Make sure you get the facts, not the rumours.
If you want to know more about what has happened you can rely on programmes like Newsround on BBC or Newsbeat on Radio 1 to tell you the facts about what has happened. But you might also see things on the internet which aren’t true, or things that people are saying because they are really angry or sad, and these kinds of things can make you feel more scared or worried.
Incidents like this are very rare.
It’s important to remember that what has happened in Manchester is very rare – things like this don’t happen often. Although people are spending a lot of time talking about it, it is still very unlikely that events like this will affect you or anyone you know.
It’s our job to keep you safe.
The police and other organisations will do all they can to make sure this sort of attack does not happen here.

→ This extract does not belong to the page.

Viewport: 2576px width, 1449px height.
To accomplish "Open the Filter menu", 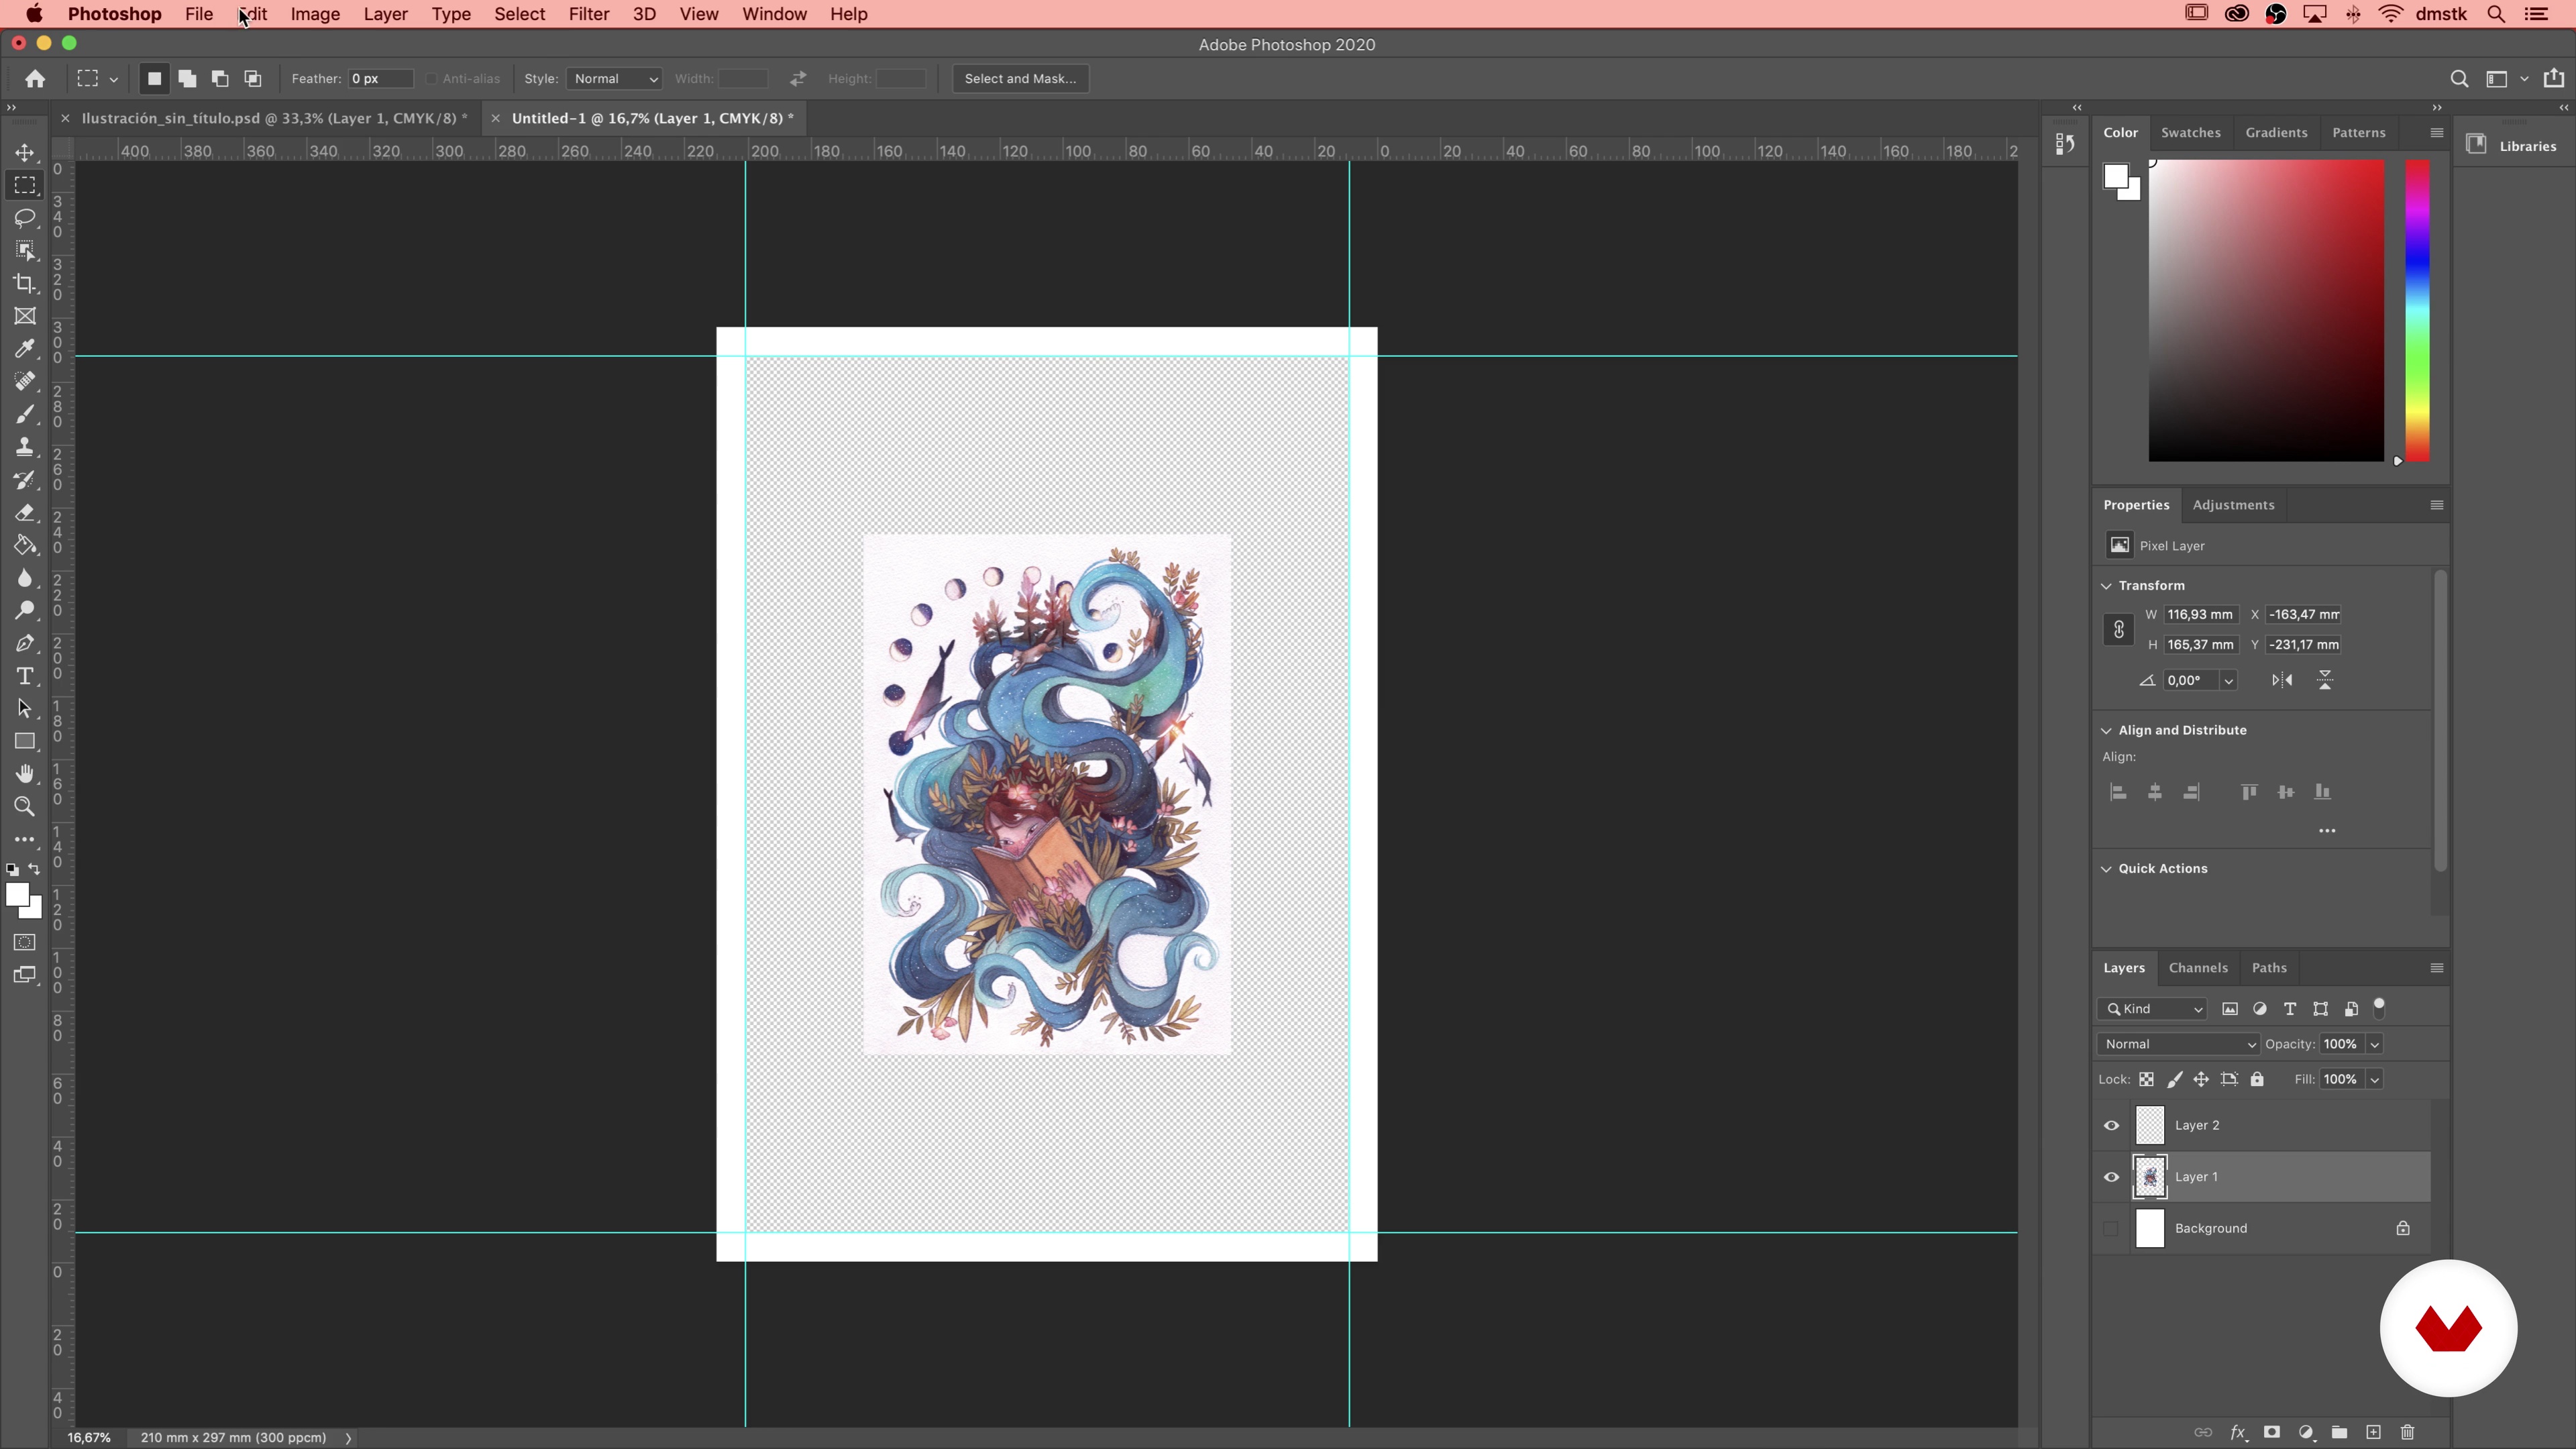I will point(588,14).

It is really, really unlikely that this will happen to anyone we know. We will keep you safe. You can help us by telling us if you see anything suspicious around your home or school.

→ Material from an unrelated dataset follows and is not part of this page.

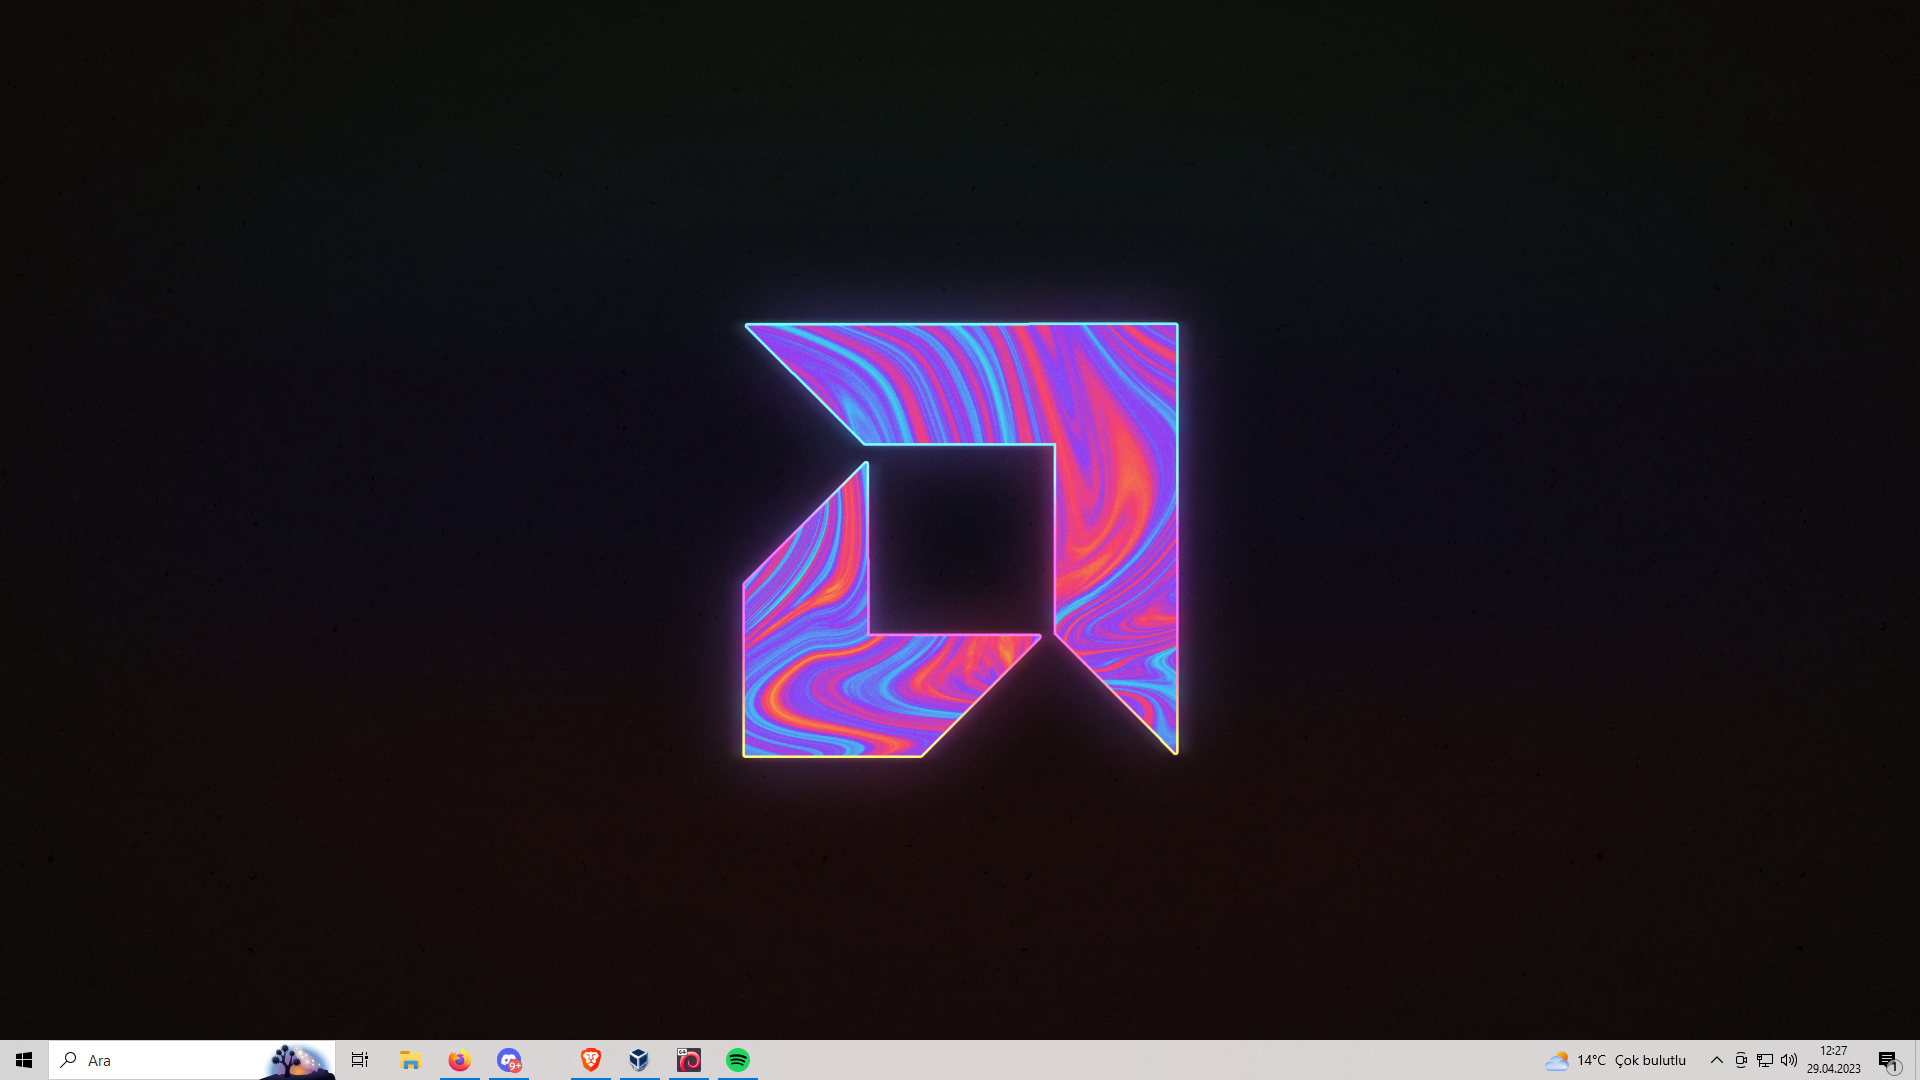Screen dimensions: 1920x1080
Task: Open the Windows Start menu
Action: coord(24,1060)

It’s perfectly normal to feel upset or sad at times like this and there are things to help you feel better.
It’s normal to feel upset about news like this, and if you feel sad, angry or worried it’s a good idea to talk to someone you trust about how you’re feeling. You might want to talk to someone at home, or you could speak to a teacher at school. This can help you to feel better, and so can doing things that make you happy like watching your favourite programme or film, or playing with your friends.

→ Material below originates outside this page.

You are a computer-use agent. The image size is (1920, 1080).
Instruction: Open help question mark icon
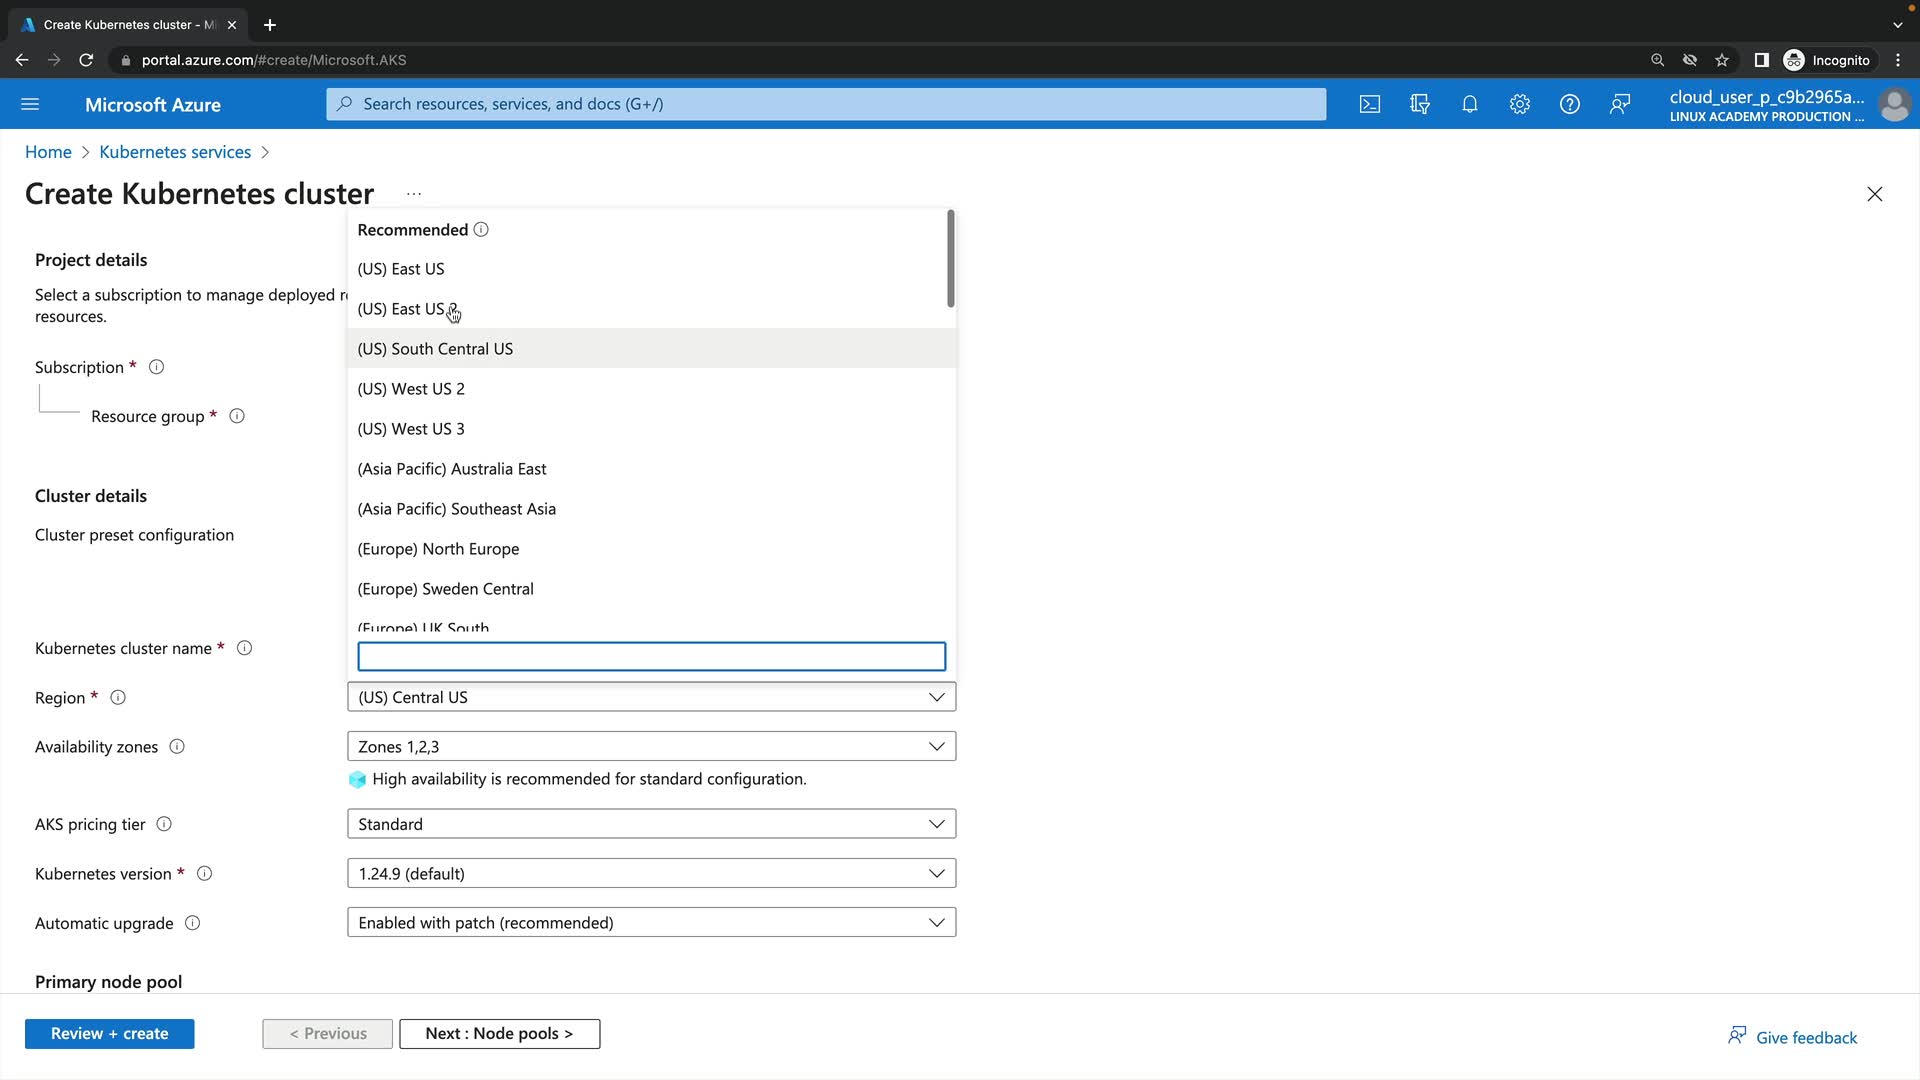(1570, 104)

If being worried is making it more difficult to sleep or if you are having bad dreams, it's really important to speak to an adult about this too. It can help if at bedtime you think about things that make you happy, and if you keep things nearby which make you feel safe – like your old teddy or favourite blanket. Also, try not to look at mobile phones or social media just as you go to bed – that can make it hard to sleep anyway.
So, the important things to remember are:
*Things like this are very rare, but it’s perfectly normal to feel sad or worried when you do hear about them.
*If you are worried about anything that you have heard or seen, talk to an adult you trust.
*The police are working hard to keep us all safe. Help them to do that by telling someone if you see anything around your home or school that worries you.